But that’s how I wrote. I thought that I needed to be a sympathetic character in my own stories so that people would be fond of me, at least in my own head. How pathetic does that sound saying out loud? Most of my writing about myself from back then deals with harm and self-importance similarly.

One of my hallmarks of stories back then would be to find a way to knock myself unconscious because I didn’t know how to transition scenes properly. Get knocked the fuck out, wake up, and be surrounded by people who are nursing you and musing about how brave you were for being knocked the fuck out. This was a fatal flaw in many works I “published” on the internet back in the day. It became way too easy to wake up in a situation where you’re safe, and the fight rages on because you’re in a coma. SO when you DO wake up, all the cool shit has happened!
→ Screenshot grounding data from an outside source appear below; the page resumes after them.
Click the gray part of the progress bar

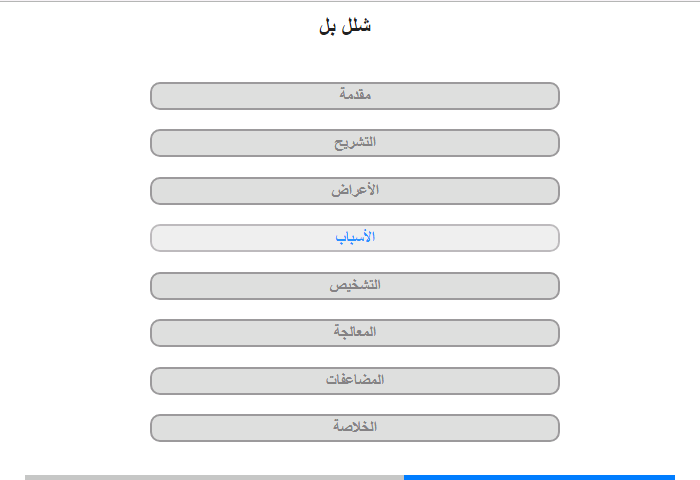click(214, 478)
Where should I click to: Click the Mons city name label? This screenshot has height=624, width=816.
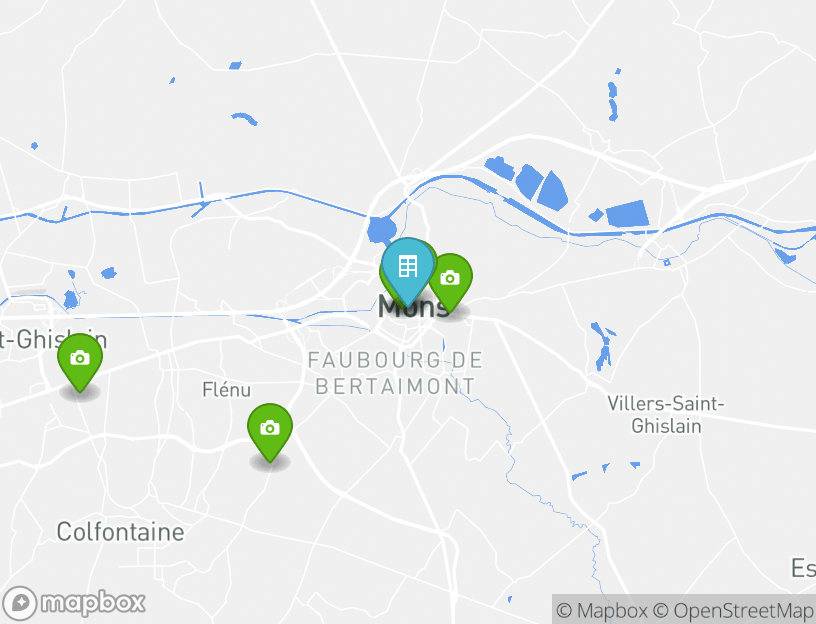pyautogui.click(x=414, y=307)
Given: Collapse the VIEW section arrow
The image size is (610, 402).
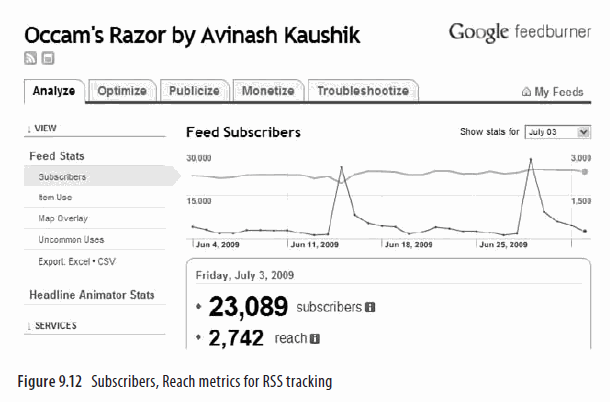Looking at the screenshot, I should click(28, 129).
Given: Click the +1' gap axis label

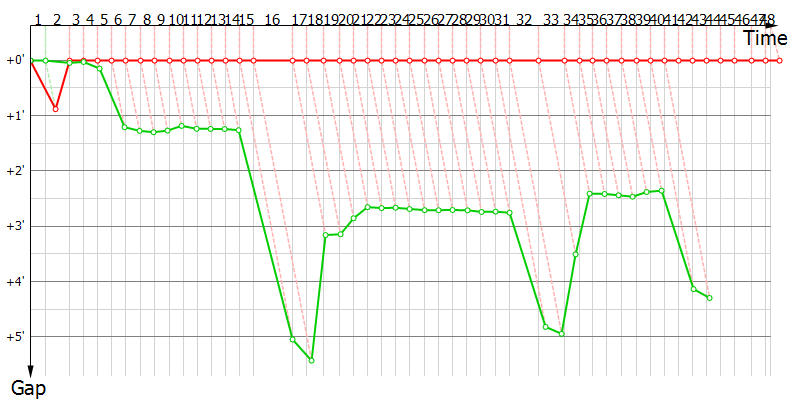Looking at the screenshot, I should 14,115.
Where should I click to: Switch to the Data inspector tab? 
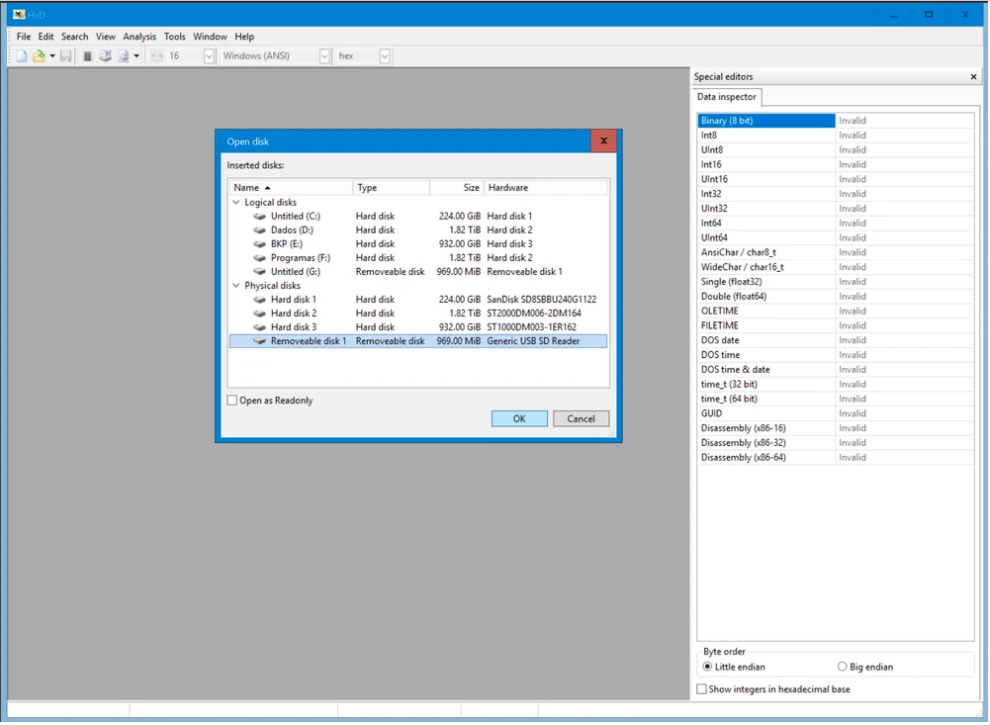[x=728, y=97]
What the hell was I thinking?

Even in Avian American, this is totally evident in some scenes where I thought it would make sense to use and old Jaketrope, and also it kinda worked too well in some aspects of the story.

Speaking of Avian American, I’d like to talk about the title of this journal for a moment. No more heroes. I’ll give a brief recap of the story if you don’t want to wade through it: Abaddon is a dude with wings, 14 years of age (like a certain someone who wrote it, and like a certain series that person read). Abaddon has wings, is living on the lam, and discovers two other people who have wings, Eleanor and Heather. Eleanor and Abaddon form a bond of sorts, and through a series of scrapes end up in New York to hide out, Heather dead or presumed.

In the first 30 pages, we see the story progress from the perspective of Abaddon, the lead. Near the 30th page, the perspective changes to be that of Eleanor’s ominously, as they have an epic kiss. Clearly I was good at romance, because Abaddon dies roughly 5 pages after the perspective shift. Eleanor sees it, has the reactions in the fight that takes him, and then continues from her perspective until I gave up on the piece (which features flying, fighting, car chases, mechs, asylums for the different, and some chick who’s also a cat or some shit *what the fuck, me*).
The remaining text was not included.